Saved data entries:
▼

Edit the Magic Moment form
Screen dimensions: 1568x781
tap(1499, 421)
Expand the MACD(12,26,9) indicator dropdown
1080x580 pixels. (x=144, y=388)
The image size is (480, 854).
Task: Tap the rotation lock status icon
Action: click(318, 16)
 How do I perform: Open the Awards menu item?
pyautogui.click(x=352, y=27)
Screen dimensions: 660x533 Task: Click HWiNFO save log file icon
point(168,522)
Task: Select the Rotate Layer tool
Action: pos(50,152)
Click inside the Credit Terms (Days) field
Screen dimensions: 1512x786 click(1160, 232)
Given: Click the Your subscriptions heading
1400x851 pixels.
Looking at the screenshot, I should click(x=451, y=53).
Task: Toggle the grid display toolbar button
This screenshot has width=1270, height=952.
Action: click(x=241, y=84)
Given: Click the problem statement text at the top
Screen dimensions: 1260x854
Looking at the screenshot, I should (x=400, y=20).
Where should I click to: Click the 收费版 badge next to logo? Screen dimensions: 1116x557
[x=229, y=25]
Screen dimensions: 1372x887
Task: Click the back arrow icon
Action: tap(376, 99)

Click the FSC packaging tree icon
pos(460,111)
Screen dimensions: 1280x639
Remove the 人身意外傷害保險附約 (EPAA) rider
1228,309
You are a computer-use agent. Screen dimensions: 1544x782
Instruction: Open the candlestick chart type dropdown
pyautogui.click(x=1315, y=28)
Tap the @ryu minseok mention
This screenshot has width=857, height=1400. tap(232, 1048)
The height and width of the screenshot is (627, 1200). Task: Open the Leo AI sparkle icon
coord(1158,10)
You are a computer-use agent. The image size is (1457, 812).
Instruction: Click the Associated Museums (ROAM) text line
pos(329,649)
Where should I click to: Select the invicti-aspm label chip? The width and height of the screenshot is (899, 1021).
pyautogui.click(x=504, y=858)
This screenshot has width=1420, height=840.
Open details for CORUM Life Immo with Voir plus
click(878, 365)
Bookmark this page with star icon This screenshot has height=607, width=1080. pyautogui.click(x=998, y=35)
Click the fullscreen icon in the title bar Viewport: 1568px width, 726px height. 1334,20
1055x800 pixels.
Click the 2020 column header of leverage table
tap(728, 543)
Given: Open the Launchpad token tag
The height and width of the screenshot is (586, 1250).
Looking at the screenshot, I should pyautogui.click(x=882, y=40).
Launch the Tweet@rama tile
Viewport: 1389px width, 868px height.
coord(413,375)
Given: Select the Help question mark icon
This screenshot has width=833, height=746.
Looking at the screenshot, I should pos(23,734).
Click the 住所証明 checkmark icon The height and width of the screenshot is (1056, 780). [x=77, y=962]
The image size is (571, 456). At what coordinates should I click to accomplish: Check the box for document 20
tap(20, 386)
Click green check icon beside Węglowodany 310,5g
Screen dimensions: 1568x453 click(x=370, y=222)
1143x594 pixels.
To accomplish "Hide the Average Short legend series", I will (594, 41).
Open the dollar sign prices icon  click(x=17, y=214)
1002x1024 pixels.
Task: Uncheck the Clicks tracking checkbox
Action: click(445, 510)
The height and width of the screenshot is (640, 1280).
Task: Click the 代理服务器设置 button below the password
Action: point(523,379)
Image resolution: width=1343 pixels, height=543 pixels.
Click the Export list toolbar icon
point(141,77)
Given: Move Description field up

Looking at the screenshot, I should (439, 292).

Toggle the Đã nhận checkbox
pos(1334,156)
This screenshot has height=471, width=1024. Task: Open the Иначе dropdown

▲

Exercise objective:
Write out all of the records once more, exactly.

Response:
Edit the Magic Moment form
Screen dimensions: 1568x781
tap(1499, 421)
Expand the MACD(12,26,9) indicator dropdown
1080x580 pixels. (x=144, y=388)
The image size is (480, 854).
Task: Tap the rotation lock status icon
Action: click(318, 16)
 How do I perform: Open the Awards menu item?
pyautogui.click(x=352, y=27)
Screen dimensions: 660x533 Task: Click HWiNFO save log file icon
point(168,522)
Task: Select the Rotate Layer tool
Action: pos(50,152)
Click inside the Credit Terms (Days) field
Screen dimensions: 1512x786 click(1160, 232)
Given: Click the Your subscriptions heading
1400x851 pixels.
Looking at the screenshot, I should click(x=451, y=53).
Task: Toggle the grid display toolbar button
This screenshot has width=1270, height=952.
Action: click(x=241, y=84)
Given: Click the problem statement text at the top
Screen dimensions: 1260x854
Looking at the screenshot, I should (x=400, y=20).
Where should I click to: Click the 收费版 badge next to logo? Screen dimensions: 1116x557
[x=229, y=25]
Screen dimensions: 1372x887
Task: Click the back arrow icon
Action: tap(376, 99)

Click the FSC packaging tree icon
pos(460,111)
Screen dimensions: 1280x639
Remove the 人身意外傷害保險附約 (EPAA) rider
1228,309
You are a computer-use agent. Screen dimensions: 1544x782
Instruction: Open the candlestick chart type dropdown
pyautogui.click(x=1315, y=28)
Tap the @ryu minseok mention
This screenshot has width=857, height=1400. tap(232, 1048)
The height and width of the screenshot is (627, 1200). Task: Open the Leo AI sparkle icon
coord(1158,10)
You are a computer-use agent. The image size is (1457, 812).
Instruction: Click the Associated Museums (ROAM) text line
pos(329,649)
Where should I click to: Select the invicti-aspm label chip? The width and height of the screenshot is (899, 1021).
pyautogui.click(x=504, y=858)
This screenshot has width=1420, height=840.
Open details for CORUM Life Immo with Voir plus
click(878, 365)
Bookmark this page with star icon This screenshot has height=607, width=1080. pyautogui.click(x=998, y=35)
Click the fullscreen icon in the title bar Viewport: 1568px width, 726px height. 1334,20
1055x800 pixels.
Click the 2020 column header of leverage table
tap(728, 543)
Given: Open the Launchpad token tag
The height and width of the screenshot is (586, 1250).
Looking at the screenshot, I should pyautogui.click(x=882, y=40).
Launch the Tweet@rama tile
Viewport: 1389px width, 868px height.
coord(413,375)
Given: Select the Help question mark icon
This screenshot has width=833, height=746.
Looking at the screenshot, I should pos(23,734).
Click the 住所証明 checkmark icon The height and width of the screenshot is (1056, 780). [x=77, y=962]
The image size is (571, 456). At what coordinates should I click to accomplish: Check the box for document 20
tap(20, 386)
Click green check icon beside Węglowodany 310,5g
Screen dimensions: 1568x453 click(x=370, y=222)
1143x594 pixels.
To accomplish "Hide the Average Short legend series", I will (594, 41).
Open the dollar sign prices icon  click(x=17, y=214)
1002x1024 pixels.
Task: Uncheck the Clicks tracking checkbox
Action: click(445, 510)
The height and width of the screenshot is (640, 1280).
Task: Click the 代理服务器设置 button below the password
Action: point(523,379)
Image resolution: width=1343 pixels, height=543 pixels.
Click the Export list toolbar icon
point(141,77)
Given: Move Description field up

Looking at the screenshot, I should (439, 292).

Toggle the Đã nhận checkbox
pos(1334,156)
This screenshot has height=471, width=1024. Task: Open the Иначе dropdown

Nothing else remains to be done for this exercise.